List each line of the rows below that contains the word "order".

(Items from a data source)
────────

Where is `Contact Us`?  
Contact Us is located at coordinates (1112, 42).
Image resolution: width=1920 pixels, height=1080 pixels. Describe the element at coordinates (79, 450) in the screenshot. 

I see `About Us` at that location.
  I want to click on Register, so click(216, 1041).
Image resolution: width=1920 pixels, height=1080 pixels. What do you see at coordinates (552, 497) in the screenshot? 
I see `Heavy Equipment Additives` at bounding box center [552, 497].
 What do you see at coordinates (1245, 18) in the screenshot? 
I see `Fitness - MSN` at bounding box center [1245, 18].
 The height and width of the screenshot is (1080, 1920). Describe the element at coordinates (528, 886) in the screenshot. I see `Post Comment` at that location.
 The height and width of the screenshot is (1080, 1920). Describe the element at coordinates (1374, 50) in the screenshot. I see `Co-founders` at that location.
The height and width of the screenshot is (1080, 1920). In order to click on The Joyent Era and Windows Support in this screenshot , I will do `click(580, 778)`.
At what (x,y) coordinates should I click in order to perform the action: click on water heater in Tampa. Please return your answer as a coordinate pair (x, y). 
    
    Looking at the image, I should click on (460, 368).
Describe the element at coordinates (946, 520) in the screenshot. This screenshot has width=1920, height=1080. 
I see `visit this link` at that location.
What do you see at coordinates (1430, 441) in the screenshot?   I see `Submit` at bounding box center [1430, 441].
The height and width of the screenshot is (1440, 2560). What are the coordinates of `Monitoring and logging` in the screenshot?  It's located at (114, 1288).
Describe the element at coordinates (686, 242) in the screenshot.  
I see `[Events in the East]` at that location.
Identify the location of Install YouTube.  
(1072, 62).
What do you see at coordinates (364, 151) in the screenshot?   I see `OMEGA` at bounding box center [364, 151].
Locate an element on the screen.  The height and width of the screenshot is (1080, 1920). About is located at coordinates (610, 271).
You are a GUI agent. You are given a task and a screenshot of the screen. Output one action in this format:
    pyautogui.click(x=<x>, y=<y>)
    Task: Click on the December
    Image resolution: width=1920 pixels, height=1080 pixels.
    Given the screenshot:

────────

[TASK SOLUTION]
The height and width of the screenshot is (1080, 1920). In order to click on The Joyent Era and Windows Support in this screenshot , I will do `click(580, 778)`.
At what (x,y) coordinates should I click in order to perform the action: click on water heater in Tampa. Please return your answer as a coordinate pair (x, y). 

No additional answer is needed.